§ **WORK INSTRUCTION**
Your answer should be the lines below from the one with "The height and width of the screenshot is (522, 768)." to the one with "1080x477 pixels.", both included, given again exactly and with nothing added.

§ **DATA SHOWN**

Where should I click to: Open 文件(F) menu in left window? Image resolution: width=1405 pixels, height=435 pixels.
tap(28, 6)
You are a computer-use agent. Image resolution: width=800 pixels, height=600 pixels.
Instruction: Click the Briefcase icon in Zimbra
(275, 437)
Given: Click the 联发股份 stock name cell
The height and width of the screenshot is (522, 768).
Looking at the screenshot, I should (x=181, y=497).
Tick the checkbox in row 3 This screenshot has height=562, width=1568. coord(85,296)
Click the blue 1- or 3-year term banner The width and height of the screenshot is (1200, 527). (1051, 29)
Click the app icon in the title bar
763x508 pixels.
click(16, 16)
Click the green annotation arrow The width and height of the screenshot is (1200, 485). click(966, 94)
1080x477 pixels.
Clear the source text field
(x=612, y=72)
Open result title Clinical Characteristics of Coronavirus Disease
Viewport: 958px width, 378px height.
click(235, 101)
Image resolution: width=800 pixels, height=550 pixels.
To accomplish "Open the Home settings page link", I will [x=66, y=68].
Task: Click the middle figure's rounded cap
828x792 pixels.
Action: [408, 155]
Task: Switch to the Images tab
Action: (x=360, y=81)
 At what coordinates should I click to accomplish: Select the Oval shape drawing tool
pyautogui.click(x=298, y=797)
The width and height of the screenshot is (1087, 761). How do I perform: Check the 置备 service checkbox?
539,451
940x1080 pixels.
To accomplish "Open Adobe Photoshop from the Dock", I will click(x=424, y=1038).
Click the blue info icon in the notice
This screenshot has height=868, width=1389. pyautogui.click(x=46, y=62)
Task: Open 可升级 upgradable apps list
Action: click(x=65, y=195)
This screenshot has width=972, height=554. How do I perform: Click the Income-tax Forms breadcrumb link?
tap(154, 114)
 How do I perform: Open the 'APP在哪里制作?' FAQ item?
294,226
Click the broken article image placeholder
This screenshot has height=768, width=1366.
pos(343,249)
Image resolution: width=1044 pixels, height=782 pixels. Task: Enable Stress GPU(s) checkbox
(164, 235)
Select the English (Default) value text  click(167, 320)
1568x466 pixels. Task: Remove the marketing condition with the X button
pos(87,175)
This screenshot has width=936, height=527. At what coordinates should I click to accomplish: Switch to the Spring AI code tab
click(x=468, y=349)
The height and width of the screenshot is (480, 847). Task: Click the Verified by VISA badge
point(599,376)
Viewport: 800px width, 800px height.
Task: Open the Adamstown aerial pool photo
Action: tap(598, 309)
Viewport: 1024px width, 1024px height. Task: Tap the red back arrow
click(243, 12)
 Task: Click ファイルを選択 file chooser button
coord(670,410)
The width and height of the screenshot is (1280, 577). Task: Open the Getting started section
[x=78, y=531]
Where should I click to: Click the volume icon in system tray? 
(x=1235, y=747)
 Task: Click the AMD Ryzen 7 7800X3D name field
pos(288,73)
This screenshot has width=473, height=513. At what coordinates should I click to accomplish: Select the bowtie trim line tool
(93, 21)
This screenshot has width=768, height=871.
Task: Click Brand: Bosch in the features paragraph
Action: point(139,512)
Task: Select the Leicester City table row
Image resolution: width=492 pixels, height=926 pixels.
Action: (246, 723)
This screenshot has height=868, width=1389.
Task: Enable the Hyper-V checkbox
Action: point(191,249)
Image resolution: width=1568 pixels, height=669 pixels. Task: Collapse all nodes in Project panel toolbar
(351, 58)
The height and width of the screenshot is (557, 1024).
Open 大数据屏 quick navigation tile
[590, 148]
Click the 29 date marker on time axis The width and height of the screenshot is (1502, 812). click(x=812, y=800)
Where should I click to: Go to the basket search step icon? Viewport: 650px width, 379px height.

§ **THE ANSWER**
The height and width of the screenshot is (522, 768).
Looking at the screenshot, I should (x=181, y=497).
Tick the checkbox in row 3 This screenshot has height=562, width=1568. coord(85,296)
Click the blue 1- or 3-year term banner The width and height of the screenshot is (1200, 527). (1051, 29)
Click the app icon in the title bar
763x508 pixels.
click(16, 16)
Click the green annotation arrow The width and height of the screenshot is (1200, 485). click(966, 94)
1080x477 pixels.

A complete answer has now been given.